━━ Exercise data

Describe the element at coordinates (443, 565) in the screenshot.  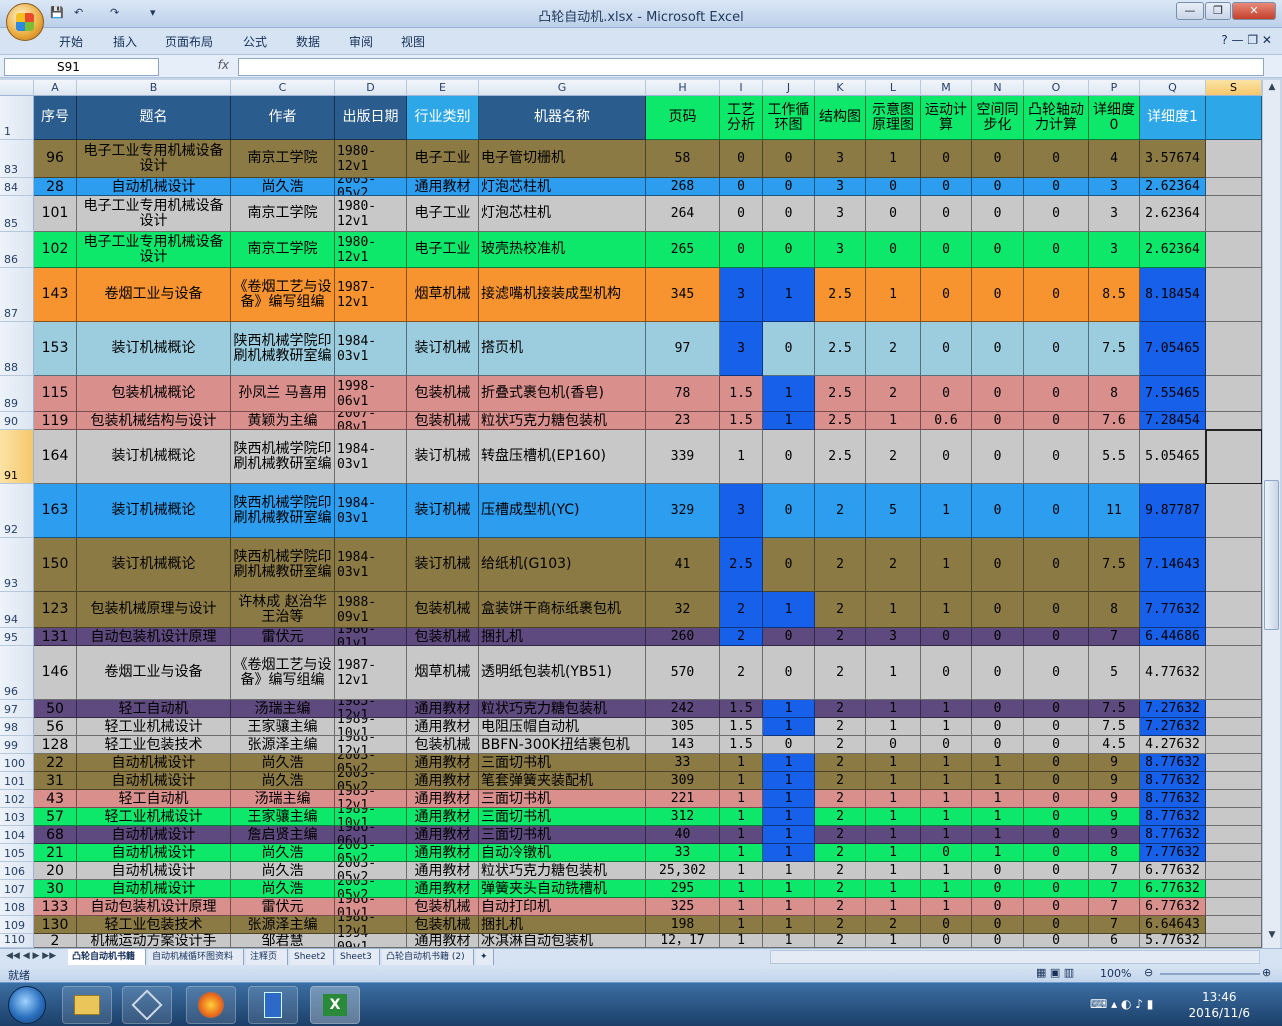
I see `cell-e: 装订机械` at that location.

━━━━
━━ Exercise data

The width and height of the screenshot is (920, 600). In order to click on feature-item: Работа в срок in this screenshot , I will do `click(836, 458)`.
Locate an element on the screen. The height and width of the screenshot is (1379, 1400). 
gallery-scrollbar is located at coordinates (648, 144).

━━━━
━━ Exercise data

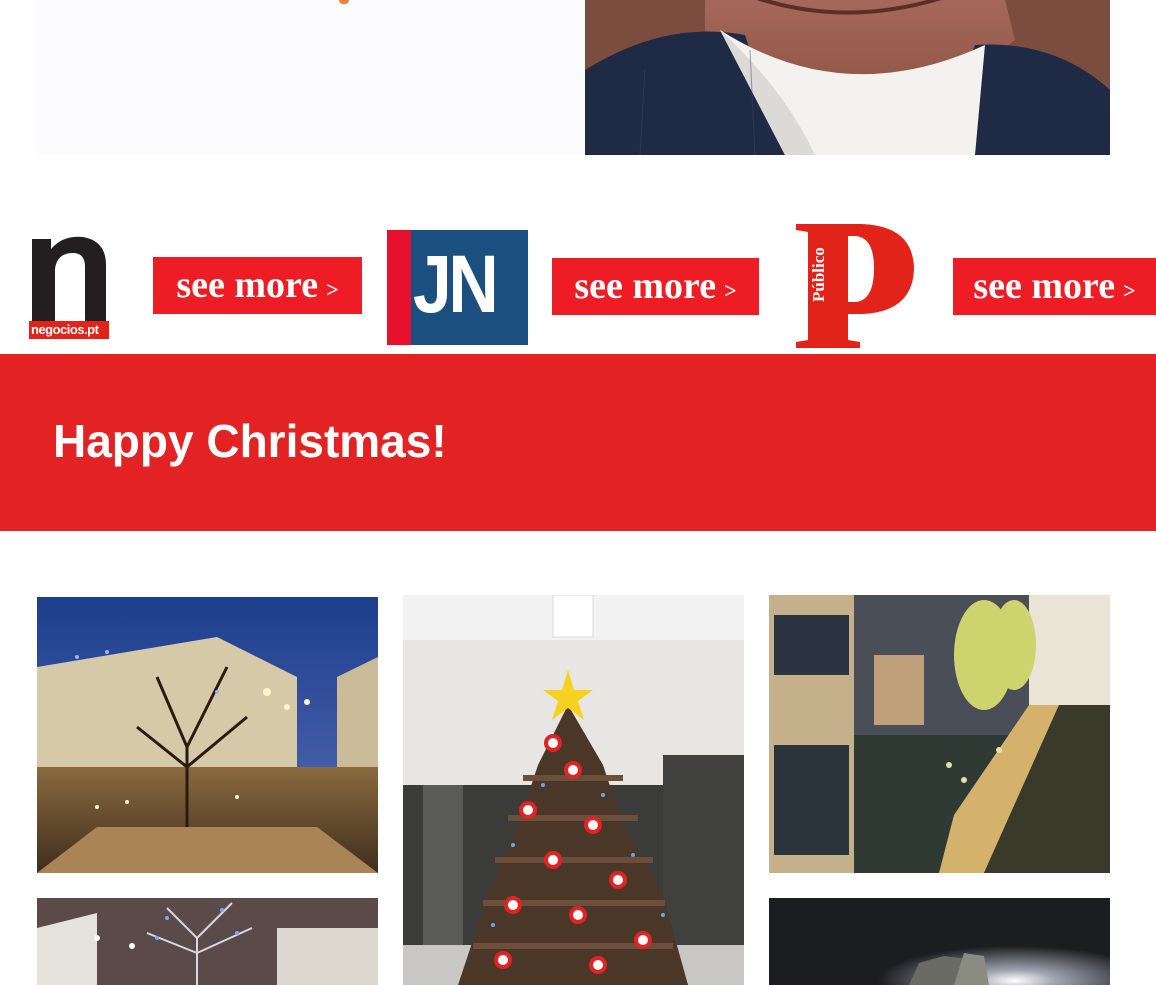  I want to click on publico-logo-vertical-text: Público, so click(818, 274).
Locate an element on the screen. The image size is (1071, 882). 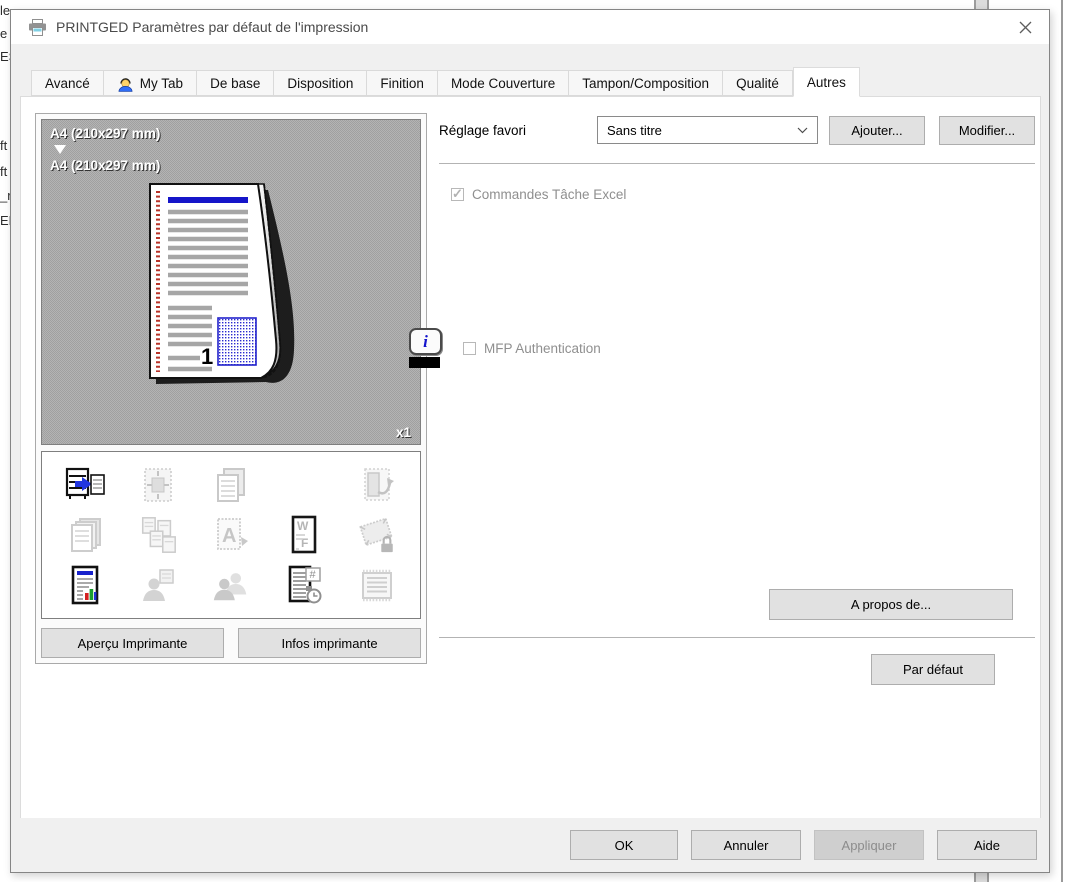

━━━━

▸ **Required action**
Reproduce the lines above word for word, starting with the line that contains "I want to click" and going on through the line that contains "Locate an element on the screen. The image". Leave the pictures out of your answer.

▸ **Solution to this exercise**
  I want to click on publico-logo-vertical-text: Público, so click(818, 274).
Locate an element on the screen. The image size is (1071, 882). 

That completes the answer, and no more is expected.